_DATA SHOWN_
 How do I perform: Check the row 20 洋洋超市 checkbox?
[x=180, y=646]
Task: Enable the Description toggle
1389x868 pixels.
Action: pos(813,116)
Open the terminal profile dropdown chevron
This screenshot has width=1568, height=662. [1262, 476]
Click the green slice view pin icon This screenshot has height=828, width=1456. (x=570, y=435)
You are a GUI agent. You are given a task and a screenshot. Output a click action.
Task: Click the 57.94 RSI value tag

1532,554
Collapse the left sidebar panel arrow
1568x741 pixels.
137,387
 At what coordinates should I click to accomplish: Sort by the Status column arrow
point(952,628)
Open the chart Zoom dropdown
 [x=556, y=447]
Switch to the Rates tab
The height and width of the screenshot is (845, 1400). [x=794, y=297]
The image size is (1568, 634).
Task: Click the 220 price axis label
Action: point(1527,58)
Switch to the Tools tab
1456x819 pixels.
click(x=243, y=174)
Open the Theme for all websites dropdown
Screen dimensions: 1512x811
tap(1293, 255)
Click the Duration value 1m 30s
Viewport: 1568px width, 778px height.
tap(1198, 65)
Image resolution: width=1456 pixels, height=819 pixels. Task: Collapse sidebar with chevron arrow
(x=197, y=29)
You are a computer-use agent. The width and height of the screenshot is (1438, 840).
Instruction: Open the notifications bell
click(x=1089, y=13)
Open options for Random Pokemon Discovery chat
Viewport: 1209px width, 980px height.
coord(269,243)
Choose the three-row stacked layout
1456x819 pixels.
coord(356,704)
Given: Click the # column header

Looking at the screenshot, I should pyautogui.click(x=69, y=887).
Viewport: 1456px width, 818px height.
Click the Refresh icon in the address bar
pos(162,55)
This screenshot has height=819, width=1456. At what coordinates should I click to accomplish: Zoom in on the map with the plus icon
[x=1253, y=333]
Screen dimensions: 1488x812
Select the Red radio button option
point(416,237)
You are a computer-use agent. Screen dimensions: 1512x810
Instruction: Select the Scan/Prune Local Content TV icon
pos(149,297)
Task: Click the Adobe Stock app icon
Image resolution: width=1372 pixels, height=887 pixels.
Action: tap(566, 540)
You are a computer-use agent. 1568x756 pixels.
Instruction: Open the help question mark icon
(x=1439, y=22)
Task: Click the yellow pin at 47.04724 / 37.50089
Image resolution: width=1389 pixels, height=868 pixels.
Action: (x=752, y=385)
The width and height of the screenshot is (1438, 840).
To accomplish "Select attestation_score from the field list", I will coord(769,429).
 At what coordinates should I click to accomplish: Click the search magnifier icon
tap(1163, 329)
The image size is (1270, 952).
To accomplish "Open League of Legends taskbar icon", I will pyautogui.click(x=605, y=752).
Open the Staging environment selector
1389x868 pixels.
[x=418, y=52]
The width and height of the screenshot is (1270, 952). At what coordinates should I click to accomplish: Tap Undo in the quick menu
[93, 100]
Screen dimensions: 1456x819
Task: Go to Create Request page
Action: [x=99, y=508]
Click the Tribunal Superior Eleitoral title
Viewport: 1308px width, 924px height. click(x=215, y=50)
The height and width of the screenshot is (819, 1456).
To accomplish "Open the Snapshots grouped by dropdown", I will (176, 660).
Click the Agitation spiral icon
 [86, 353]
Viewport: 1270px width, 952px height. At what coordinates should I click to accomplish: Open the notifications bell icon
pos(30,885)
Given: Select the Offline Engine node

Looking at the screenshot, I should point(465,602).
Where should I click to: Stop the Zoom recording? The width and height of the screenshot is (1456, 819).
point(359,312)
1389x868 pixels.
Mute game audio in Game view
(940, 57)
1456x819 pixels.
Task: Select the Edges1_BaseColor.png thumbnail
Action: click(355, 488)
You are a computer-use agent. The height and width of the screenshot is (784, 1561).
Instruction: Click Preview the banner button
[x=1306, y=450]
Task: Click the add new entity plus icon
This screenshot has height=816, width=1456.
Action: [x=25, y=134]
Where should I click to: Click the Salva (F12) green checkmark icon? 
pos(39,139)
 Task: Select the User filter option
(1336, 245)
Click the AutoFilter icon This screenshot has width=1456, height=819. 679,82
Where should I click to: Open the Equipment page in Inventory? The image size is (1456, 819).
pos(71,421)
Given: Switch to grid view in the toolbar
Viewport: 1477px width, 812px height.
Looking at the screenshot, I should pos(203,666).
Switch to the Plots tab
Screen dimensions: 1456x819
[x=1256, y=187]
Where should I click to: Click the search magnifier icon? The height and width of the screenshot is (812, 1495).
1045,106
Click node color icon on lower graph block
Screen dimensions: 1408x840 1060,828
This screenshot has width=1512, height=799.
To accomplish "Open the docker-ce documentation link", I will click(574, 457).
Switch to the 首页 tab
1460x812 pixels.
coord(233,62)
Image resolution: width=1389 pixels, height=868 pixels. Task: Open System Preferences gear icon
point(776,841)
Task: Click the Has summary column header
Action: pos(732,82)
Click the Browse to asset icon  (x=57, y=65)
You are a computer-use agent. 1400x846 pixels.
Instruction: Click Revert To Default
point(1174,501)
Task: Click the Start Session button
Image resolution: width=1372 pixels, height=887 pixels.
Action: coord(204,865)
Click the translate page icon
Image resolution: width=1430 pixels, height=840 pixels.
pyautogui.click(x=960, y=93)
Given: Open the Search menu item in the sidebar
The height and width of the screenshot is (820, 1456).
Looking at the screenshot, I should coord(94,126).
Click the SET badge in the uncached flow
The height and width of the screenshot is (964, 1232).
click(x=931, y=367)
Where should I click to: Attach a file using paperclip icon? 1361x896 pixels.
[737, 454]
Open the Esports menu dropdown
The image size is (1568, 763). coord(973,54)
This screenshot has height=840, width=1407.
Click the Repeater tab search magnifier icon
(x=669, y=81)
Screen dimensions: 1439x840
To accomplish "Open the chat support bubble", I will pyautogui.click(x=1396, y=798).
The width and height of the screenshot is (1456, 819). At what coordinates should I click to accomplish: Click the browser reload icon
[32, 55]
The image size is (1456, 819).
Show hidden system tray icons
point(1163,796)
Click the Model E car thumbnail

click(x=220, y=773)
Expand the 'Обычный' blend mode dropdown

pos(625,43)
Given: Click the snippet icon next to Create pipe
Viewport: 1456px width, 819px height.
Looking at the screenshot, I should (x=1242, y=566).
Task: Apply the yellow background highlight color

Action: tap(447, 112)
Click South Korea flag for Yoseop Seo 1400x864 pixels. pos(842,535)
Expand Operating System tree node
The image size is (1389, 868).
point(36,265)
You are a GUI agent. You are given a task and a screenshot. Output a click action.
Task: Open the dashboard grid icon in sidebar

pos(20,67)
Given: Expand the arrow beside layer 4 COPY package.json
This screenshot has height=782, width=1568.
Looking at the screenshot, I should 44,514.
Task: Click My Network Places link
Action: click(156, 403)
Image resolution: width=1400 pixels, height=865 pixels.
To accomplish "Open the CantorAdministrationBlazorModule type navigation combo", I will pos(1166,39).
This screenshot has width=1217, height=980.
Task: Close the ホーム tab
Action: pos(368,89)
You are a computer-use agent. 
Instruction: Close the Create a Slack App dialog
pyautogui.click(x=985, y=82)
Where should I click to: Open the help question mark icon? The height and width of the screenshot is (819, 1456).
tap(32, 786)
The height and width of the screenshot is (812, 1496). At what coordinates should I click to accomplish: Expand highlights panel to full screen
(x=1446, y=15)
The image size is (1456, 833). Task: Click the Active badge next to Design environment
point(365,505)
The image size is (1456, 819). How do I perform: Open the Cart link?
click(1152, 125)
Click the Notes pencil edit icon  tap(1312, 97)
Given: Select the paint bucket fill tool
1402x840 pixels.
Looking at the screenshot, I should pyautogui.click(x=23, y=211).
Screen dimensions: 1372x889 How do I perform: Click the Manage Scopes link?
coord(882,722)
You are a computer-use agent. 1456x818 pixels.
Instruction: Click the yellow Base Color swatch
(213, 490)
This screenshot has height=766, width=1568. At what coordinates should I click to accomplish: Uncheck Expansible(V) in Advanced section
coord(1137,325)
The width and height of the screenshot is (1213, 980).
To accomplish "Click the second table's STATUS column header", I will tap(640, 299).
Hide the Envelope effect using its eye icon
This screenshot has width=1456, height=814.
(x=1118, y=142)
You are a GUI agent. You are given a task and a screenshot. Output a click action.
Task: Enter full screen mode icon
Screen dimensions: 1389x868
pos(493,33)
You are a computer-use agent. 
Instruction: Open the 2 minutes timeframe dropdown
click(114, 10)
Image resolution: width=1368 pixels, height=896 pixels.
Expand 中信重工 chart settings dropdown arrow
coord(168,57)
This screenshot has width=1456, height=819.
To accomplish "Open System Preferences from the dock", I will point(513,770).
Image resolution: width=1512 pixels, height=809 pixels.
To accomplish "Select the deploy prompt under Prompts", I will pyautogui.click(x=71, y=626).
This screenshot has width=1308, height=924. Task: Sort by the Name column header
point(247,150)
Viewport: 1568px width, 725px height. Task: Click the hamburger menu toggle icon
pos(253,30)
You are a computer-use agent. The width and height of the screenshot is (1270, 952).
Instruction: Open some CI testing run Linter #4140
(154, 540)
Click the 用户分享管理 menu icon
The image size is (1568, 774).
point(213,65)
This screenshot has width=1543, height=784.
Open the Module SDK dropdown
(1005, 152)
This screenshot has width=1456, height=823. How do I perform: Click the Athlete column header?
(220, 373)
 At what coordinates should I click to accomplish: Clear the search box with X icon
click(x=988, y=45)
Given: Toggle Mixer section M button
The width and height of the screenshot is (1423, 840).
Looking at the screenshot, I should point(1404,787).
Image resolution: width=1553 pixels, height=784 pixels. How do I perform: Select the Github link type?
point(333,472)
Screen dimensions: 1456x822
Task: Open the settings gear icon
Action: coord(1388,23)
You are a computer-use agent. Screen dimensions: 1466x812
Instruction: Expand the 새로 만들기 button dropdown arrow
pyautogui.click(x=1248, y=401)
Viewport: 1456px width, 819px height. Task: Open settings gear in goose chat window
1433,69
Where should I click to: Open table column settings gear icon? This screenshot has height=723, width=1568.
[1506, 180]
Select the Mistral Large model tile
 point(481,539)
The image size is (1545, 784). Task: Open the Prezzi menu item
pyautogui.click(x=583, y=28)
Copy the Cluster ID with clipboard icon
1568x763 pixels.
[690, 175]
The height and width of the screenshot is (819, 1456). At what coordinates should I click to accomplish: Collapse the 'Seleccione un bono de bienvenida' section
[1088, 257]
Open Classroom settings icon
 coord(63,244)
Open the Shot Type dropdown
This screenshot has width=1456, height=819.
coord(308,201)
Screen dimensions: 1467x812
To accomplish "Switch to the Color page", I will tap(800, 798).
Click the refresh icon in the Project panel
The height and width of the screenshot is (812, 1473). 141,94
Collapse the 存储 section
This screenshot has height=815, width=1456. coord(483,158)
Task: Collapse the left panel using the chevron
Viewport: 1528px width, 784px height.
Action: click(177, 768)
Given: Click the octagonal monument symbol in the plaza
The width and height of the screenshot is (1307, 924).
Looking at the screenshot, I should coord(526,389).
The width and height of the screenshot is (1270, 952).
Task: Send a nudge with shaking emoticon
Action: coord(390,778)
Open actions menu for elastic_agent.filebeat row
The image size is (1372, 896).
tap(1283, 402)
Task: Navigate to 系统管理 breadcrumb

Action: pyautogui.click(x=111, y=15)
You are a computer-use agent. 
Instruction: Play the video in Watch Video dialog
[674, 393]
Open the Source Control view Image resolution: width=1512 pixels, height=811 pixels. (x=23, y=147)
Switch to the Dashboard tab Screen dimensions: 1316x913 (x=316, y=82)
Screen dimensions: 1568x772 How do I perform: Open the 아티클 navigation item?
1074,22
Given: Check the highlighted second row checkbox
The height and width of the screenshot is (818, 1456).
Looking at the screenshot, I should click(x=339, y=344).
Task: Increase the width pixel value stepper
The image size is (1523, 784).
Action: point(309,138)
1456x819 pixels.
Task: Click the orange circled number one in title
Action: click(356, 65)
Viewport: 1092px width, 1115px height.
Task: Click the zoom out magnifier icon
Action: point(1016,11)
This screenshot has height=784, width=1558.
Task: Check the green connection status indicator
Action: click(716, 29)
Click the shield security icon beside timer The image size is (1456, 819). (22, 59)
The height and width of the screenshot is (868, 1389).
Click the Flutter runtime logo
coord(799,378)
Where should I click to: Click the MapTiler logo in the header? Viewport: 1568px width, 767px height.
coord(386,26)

_PROBLEM REQUIREMENTS_
In the listing, find every line containing the word "second" and list it.

_ANSWER SPACE_
To accomplish "Click the second table's STATUS column header", I will tap(640, 299).
Given: Check the highlighted second row checkbox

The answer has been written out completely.